***** Given records

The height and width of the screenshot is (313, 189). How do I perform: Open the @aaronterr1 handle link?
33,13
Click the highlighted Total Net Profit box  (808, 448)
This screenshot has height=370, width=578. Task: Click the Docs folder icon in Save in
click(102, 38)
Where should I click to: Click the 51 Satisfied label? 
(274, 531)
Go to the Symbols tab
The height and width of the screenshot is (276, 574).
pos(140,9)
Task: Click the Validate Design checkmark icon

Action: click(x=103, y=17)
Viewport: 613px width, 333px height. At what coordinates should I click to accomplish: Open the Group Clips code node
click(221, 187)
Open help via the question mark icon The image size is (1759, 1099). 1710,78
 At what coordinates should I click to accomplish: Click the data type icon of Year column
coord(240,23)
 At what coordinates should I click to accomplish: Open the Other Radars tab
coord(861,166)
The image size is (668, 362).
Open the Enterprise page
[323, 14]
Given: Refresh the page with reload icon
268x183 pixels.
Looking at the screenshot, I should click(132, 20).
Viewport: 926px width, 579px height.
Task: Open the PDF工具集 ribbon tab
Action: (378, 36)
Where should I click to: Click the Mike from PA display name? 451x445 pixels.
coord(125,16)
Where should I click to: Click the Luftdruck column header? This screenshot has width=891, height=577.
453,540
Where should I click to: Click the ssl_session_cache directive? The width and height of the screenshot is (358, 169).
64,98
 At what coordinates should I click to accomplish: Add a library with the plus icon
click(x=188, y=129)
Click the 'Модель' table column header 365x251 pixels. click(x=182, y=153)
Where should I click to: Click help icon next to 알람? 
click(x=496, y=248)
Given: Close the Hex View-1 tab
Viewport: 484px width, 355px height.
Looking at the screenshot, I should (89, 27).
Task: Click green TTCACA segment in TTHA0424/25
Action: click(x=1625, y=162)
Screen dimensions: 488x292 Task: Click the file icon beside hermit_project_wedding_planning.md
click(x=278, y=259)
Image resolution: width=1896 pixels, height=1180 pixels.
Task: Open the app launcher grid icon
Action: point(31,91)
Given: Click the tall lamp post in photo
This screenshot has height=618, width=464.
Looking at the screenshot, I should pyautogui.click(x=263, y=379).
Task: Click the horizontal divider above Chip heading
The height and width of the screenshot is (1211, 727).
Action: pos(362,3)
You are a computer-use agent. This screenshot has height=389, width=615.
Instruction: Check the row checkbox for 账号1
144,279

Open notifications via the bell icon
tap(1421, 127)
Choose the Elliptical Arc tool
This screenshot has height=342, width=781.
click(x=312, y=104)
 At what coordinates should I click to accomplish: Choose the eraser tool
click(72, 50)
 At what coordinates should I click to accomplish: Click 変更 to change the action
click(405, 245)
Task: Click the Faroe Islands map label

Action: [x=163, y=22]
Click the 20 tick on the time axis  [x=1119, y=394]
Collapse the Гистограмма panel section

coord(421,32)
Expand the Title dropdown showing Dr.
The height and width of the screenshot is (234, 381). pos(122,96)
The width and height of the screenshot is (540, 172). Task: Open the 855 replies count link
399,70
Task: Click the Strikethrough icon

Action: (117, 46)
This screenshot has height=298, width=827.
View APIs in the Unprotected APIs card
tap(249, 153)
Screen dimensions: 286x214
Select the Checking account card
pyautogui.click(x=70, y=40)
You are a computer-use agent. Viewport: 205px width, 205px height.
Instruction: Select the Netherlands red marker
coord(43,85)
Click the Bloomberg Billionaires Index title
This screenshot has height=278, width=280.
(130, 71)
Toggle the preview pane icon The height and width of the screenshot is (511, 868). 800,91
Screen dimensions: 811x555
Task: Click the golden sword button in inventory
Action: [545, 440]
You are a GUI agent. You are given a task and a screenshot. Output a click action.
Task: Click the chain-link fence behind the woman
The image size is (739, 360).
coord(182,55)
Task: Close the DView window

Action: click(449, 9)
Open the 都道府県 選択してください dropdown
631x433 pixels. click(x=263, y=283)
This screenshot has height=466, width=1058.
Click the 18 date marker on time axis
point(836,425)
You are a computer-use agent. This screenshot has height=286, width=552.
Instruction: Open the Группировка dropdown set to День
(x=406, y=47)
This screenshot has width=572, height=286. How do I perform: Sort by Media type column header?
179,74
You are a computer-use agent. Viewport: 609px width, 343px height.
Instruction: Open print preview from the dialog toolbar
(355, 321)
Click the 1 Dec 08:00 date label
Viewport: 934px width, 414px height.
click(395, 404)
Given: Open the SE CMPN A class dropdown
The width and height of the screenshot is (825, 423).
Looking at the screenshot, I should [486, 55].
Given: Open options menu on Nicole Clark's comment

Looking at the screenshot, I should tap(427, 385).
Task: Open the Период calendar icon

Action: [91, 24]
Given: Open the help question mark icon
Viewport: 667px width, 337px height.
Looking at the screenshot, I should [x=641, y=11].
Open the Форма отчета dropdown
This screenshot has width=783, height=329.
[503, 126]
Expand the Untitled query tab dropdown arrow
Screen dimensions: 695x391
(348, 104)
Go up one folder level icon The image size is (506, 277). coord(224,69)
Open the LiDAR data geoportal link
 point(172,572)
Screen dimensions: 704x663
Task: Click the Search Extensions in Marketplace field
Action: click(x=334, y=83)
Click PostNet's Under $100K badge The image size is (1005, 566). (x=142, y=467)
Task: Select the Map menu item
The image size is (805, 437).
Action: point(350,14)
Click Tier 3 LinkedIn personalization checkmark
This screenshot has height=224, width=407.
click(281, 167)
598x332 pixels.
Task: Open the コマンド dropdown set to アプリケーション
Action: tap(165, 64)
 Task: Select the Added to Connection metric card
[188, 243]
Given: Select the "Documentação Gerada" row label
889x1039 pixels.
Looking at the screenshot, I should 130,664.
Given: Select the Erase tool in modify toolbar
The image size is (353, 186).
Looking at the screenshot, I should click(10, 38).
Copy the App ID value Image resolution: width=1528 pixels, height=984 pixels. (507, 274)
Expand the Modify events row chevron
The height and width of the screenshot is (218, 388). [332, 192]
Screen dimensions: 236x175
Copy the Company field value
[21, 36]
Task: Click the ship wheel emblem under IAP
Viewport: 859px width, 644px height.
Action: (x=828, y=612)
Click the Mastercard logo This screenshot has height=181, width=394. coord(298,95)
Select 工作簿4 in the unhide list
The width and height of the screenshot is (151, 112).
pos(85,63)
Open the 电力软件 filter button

**********

Recast the lines above as a Markdown table with two columns, Row and Line, giving each line its own numbered row and leaving out any blank lines.

| Row | Line |
|---|---|
| 1 | The height and width of the screenshot is (313, 189). How do I perform: Open the @aaronterr1 handle link? |
| 2 | 33,13 |
| 3 | Click the highlighted Total Net Profit box  (808, 448) |
| 4 | This screenshot has height=370, width=578. Task: Click the Docs folder icon in Save in |
| 5 | click(102, 38) |
| 6 | Where should I click to: Click the 51 Satisfied label?  |
| 7 | (274, 531) |
| 8 | Go to the Symbols tab |
| 9 | The height and width of the screenshot is (276, 574). |
| 10 | pos(140,9) |
| 11 | Task: Click the Validate Design checkmark icon |
| 12 | Action: click(x=103, y=17) |
| 13 | Viewport: 613px width, 333px height. At what coordinates should I click to accomplish: Open the Group Clips code node |
| 14 | click(221, 187) |
| 15 | Open help via the question mark icon The image size is (1759, 1099). 1710,78 |
| 16 |  At what coordinates should I click to accomplish: Click the data type icon of Year column |
| 17 | coord(240,23) |
| 18 |  At what coordinates should I click to accomplish: Open the Other Radars tab |
| 19 | coord(861,166) |
| 20 | The image size is (668, 362). |
| 21 | Open the Enterprise page |
| 22 | [323, 14] |
| 23 | Given: Refresh the page with reload icon |
| 24 | 268x183 pixels. |
| 25 | Looking at the screenshot, I should click(132, 20). |
| 26 | Viewport: 926px width, 579px height. |
| 27 | Task: Open the PDF工具集 ribbon tab |
| 28 | Action: (378, 36) |
| 29 | Where should I click to: Click the Mike from PA display name? 451x445 pixels. |
| 30 | coord(125,16) |
| 31 | Where should I click to: Click the Luftdruck column header? This screenshot has width=891, height=577. |
| 32 | 453,540 |
| 33 | Where should I click to: Click the ssl_session_cache directive? The width and height of the screenshot is (358, 169). |
| 34 | 64,98 |
| 35 |  At what coordinates should I click to accomplish: Add a library with the plus icon |
| 36 | click(x=188, y=129) |
| 37 | Click the 'Модель' table column header 365x251 pixels. click(x=182, y=153) |
| 38 | Where should I click to: Click help icon next to 알람?  |
| 39 | click(x=496, y=248) |
| 40 | Given: Close the Hex View-1 tab |
| 41 | Viewport: 484px width, 355px height. |
| 42 | Looking at the screenshot, I should (89, 27). |
| 43 | Task: Click green TTCACA segment in TTHA0424/25 |
| 44 | Action: click(x=1625, y=162) |
| 45 | Screen dimensions: 488x292 Task: Click the file icon beside hermit_project_wedding_planning.md |
| 46 | click(x=278, y=259) |
| 47 | Image resolution: width=1896 pixels, height=1180 pixels. |
| 48 | Task: Open the app launcher grid icon |
| 49 | Action: point(31,91) |
| 50 | Given: Click the tall lamp post in photo |
| 51 | This screenshot has height=618, width=464. |
| 52 | Looking at the screenshot, I should pyautogui.click(x=263, y=379). |
| 53 | Task: Click the horizontal divider above Chip heading |
| 54 | The height and width of the screenshot is (1211, 727). |
| 55 | Action: pos(362,3) |
| 56 | You are a computer-use agent. This screenshot has height=389, width=615. |
| 57 | Instruction: Check the row checkbox for 账号1 |
| 58 | 144,279 |
| 59 | Open notifications via the bell icon |
| 60 | tap(1421, 127) |
| 61 | Choose the Elliptical Arc tool |
| 62 | This screenshot has height=342, width=781. |
| 63 | click(x=312, y=104) |
| 64 |  At what coordinates should I click to accomplish: Choose the eraser tool |
| 65 | click(72, 50) |
| 66 |  At what coordinates should I click to accomplish: Click 変更 to change the action |
| 67 | click(405, 245) |
| 68 | Task: Click the Faroe Islands map label |
| 69 | Action: [x=163, y=22] |
| 70 | Click the 20 tick on the time axis  [x=1119, y=394] |
| 71 | Collapse the Гистограмма panel section |
| 72 | coord(421,32) |
| 73 | Expand the Title dropdown showing Dr. |
| 74 | The height and width of the screenshot is (234, 381). pos(122,96) |
| 75 | The width and height of the screenshot is (540, 172). Task: Open the 855 replies count link |
| 76 | 399,70 |
| 77 | Task: Click the Strikethrough icon |
| 78 | Action: (117, 46) |
| 79 | This screenshot has height=298, width=827. |
| 80 | View APIs in the Unprotected APIs card |
| 81 | tap(249, 153) |
| 82 | Screen dimensions: 286x214 |
| 83 | Select the Checking account card |
| 84 | pyautogui.click(x=70, y=40) |
| 85 | You are a computer-use agent. Viewport: 205px width, 205px height. |
| 86 | Instruction: Select the Netherlands red marker |
| 87 | coord(43,85) |
| 88 | Click the Bloomberg Billionaires Index title |
| 89 | This screenshot has height=278, width=280. |
| 90 | (130, 71) |
| 91 | Toggle the preview pane icon The height and width of the screenshot is (511, 868). 800,91 |
| 92 | Screen dimensions: 811x555 |
| 93 | Task: Click the golden sword button in inventory |
| 94 | Action: [545, 440] |
| 95 | You are a GUI agent. You are given a task and a screenshot. Output a click action. |
| 96 | Task: Click the chain-link fence behind the woman |
| 97 | The image size is (739, 360). |
| 98 | coord(182,55) |
| 99 | Task: Close the DView window |
| 100 | Action: click(449, 9) |
| 101 | Open the 都道府県 選択してください dropdown |
| 102 | 631x433 pixels. click(x=263, y=283) |
| 103 | This screenshot has height=466, width=1058. |
| 104 | Click the 18 date marker on time axis |
| 105 | point(836,425) |
| 106 | You are a computer-use agent. This screenshot has height=286, width=552. |
| 107 | Instruction: Open the Группировка dropdown set to День |
| 108 | (x=406, y=47) |
| 109 | This screenshot has width=572, height=286. How do I perform: Sort by Media type column header? |
| 110 | 179,74 |
| 111 | You are a computer-use agent. Viewport: 609px width, 343px height. |
| 112 | Instruction: Open print preview from the dialog toolbar |
| 113 | (355, 321) |
| 114 | Click the 1 Dec 08:00 date label |
| 115 | Viewport: 934px width, 414px height. |
| 116 | click(395, 404) |
| 117 | Given: Open the SE CMPN A class dropdown |
| 118 | The width and height of the screenshot is (825, 423). |
| 119 | Looking at the screenshot, I should [486, 55]. |
| 120 | Given: Open options menu on Nicole Clark's comment |
| 121 | Looking at the screenshot, I should tap(427, 385). |
| 122 | Task: Open the Период calendar icon |
| 123 | Action: [91, 24] |
| 124 | Given: Open the help question mark icon |
| 125 | Viewport: 667px width, 337px height. |
| 126 | Looking at the screenshot, I should [x=641, y=11]. |
| 127 | Open the Форма отчета dropdown |
| 128 | This screenshot has width=783, height=329. |
| 129 | [503, 126] |
| 130 | Expand the Untitled query tab dropdown arrow |
| 131 | Screen dimensions: 695x391 |
| 132 | (348, 104) |
| 133 | Go up one folder level icon The image size is (506, 277). coord(224,69) |
| 134 | Open the LiDAR data geoportal link |
| 135 |  point(172,572) |
| 136 | Screen dimensions: 704x663 |
| 137 | Task: Click the Search Extensions in Marketplace field |
| 138 | Action: click(x=334, y=83) |
| 139 | Click PostNet's Under $100K badge The image size is (1005, 566). (x=142, y=467) |
| 140 | Task: Select the Map menu item |
| 141 | The image size is (805, 437). |
| 142 | Action: point(350,14) |
| 143 | Click Tier 3 LinkedIn personalization checkmark |
| 144 | This screenshot has height=224, width=407. |
| 145 | click(281, 167) |
| 146 | 598x332 pixels. |
| 147 | Task: Open the コマンド dropdown set to アプリケーション |
| 148 | Action: tap(165, 64) |
| 149 |  Task: Select the Added to Connection metric card |
| 150 | [188, 243] |
| 151 | Given: Select the "Documentação Gerada" row label |
| 152 | 889x1039 pixels. |
| 153 | Looking at the screenshot, I should 130,664. |
| 154 | Given: Select the Erase tool in modify toolbar |
| 155 | The image size is (353, 186). |
| 156 | Looking at the screenshot, I should click(10, 38). |
| 157 | Copy the App ID value Image resolution: width=1528 pixels, height=984 pixels. (507, 274) |
| 158 | Expand the Modify events row chevron |
| 159 | The height and width of the screenshot is (218, 388). [332, 192] |
| 160 | Screen dimensions: 236x175 |
| 161 | Copy the Company field value |
| 162 | [21, 36] |
| 163 | Task: Click the ship wheel emblem under IAP |
| 164 | Viewport: 859px width, 644px height. |
| 165 | Action: (x=828, y=612) |
| 166 | Click the Mastercard logo This screenshot has height=181, width=394. coord(298,95) |
| 167 | Select 工作簿4 in the unhide list |
| 168 | The width and height of the screenshot is (151, 112). |
| 169 | pos(85,63) |
| 170 | Open the 电力软件 filter button |